My internal thermostat must be different than most people. I’m the one in the grocery store’s dairy aisle shivering hoping for a quick exit. I’m that person who takes a hoodie into the movie theater even if it is 90 degrees outside. For me living in constant, freezing cold, manufactured air is just wrong.

My idea of summer is windows wide open, sheer cotton curtains drifting lazily with whatever air current comes along.

You are supposed to be warm in the summer. It makes you slow down. It makes you want to nap. It makes you crave ice cold lemonade.

When my ex-husband and I moved into the small saltbox of a house my parents built for us on their farm, it seemed air conditioning was going to become part of my vernacular. Dennis had major allergies; debilitating allergies, and if he was to survive the pine trees pollinating and the farmers making hay, well he needed central air.

And that was fine, but gone for me were nights of listening to crickets sing or being able to tell by the dogs’ barking if someone was trying to destroy our mailbox at the end of our 1100 foot driveway – again.

No more being brought out of a dead sleep by the lilting hooting of barred owls, or the putrid smell of skunk spray drifting in through open windows. Nope – just cool, stale, lifeless air enveloped my nights.

The boys were born in subsequent years and in their defense never knew a summer without air conditioning. And here lies the problem. The need to defend against allergies no longer applies since the divorce. I no longer need to be subjected to air conditioning. I should have a say.

It seems I don’t.

My idea of hot is not the same as my kids. Our definitions of what constitutes a comfortable air temperature differs as well. They’d prefer “you could hang meat in here” cold. I refuse to wear socks inside the house in the summer, but it seems my feet are always freezing.

Lucky for me, the solution came along compliments of my mom’s forward thinking. When my house was built, Mom thought it would be neat to put French doors off the downstairs bedroom.

Actually, my home was built with the idea one day my parents and our family would trade houses. The saltbox was smaller and had a downstairs bedroom. If one of my parents could no longer manage stairs later in life, here was a solution. The switch never came, but the French doors and the subsequent screened-in porch they open into did.

Thank goodness.

Yes, my bedroom has an escape route.
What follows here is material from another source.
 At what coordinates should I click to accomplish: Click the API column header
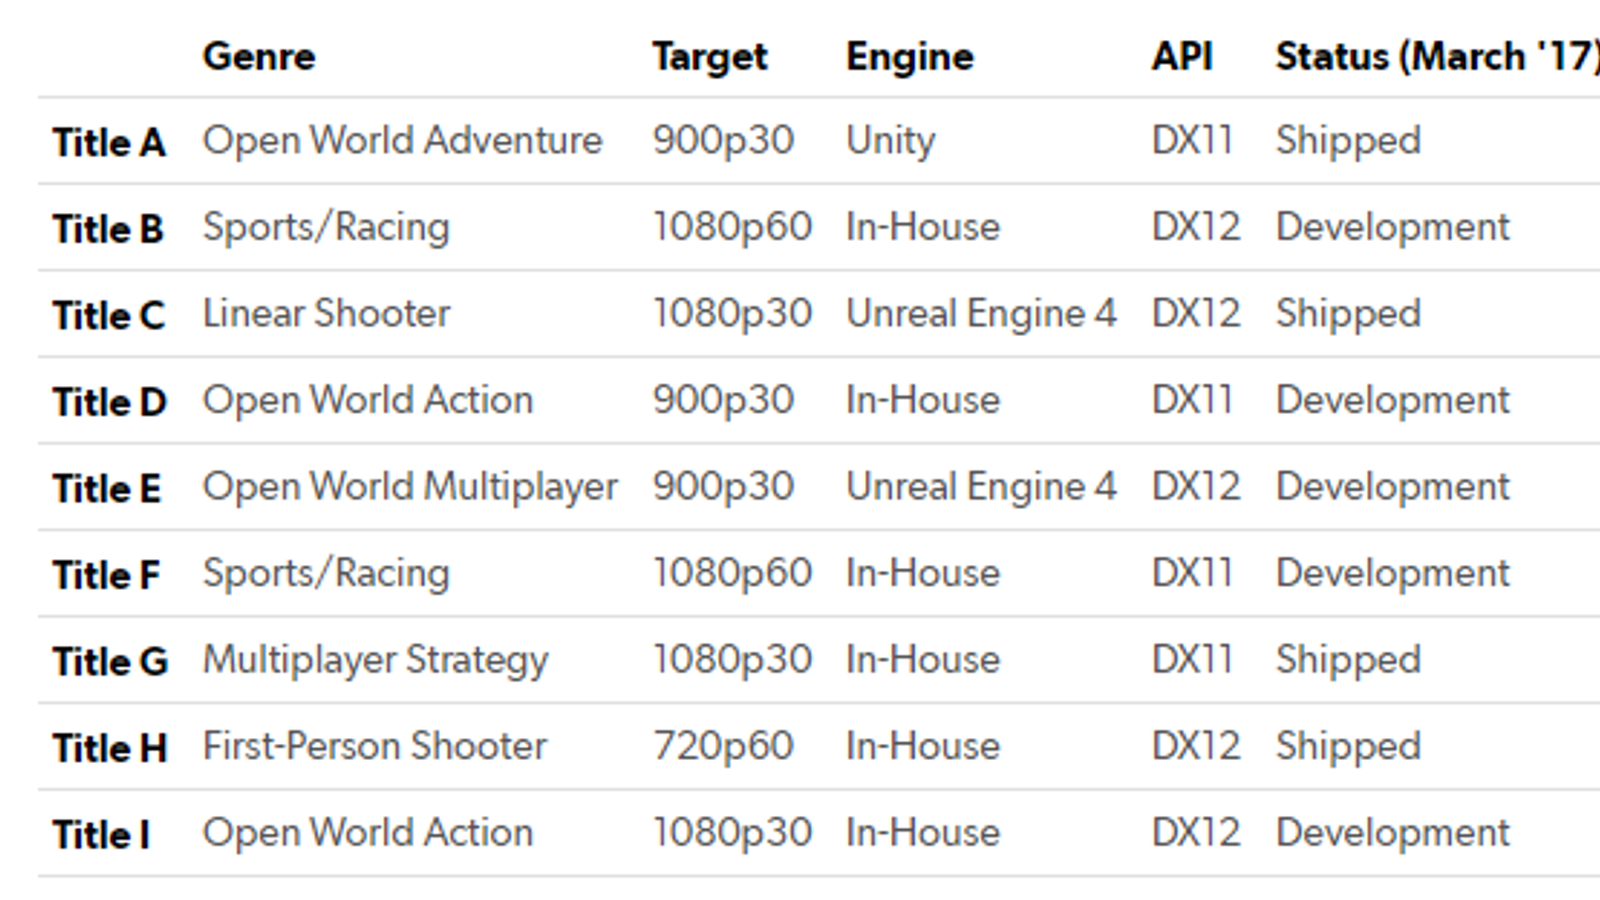pyautogui.click(x=1182, y=57)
When the air conditioning becomes too much, I slip out onto the porch and bask in warm breezes and birdsongs.

Entering the porch from the outside screen door.
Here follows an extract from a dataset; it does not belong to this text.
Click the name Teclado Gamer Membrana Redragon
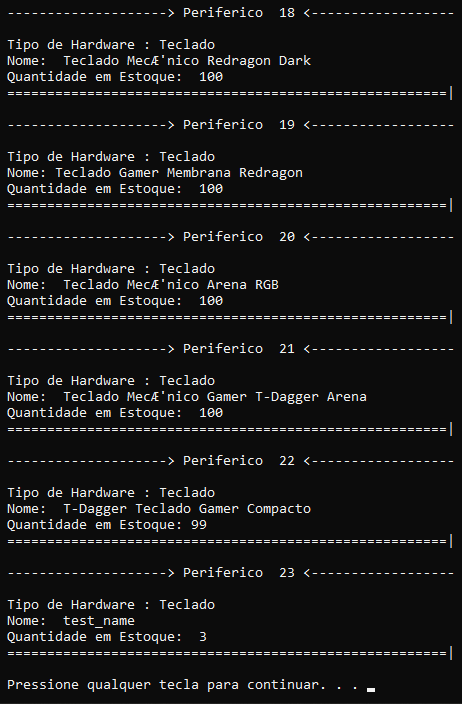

I read here. Have private conversations on the phone here. Take naps here.

The view from the front corner of the porch

I especially love my porch after dark. I can choose to plug in the single string of white lights that outline the ceiling’s edge for minimal illumination, or just sit in the inky blackness and become part of the

I am reminded of how author Scott Russell Sanders describes entering such darkness…

My eyes may be empty, but my ears quickly fill. The air sizzles with insect song. Crickets and grasshoppers warn and woo, rubbing their musical legs. They make the sound of beans rattling in a pan, tiny bells ringing on the ankles of dancers, fingers raked over the teeth of combs, waves rolling cobbles on the shore.

I’ve been missing this, but not anymore.

Compromise is good. My screened-in porch makes it possible.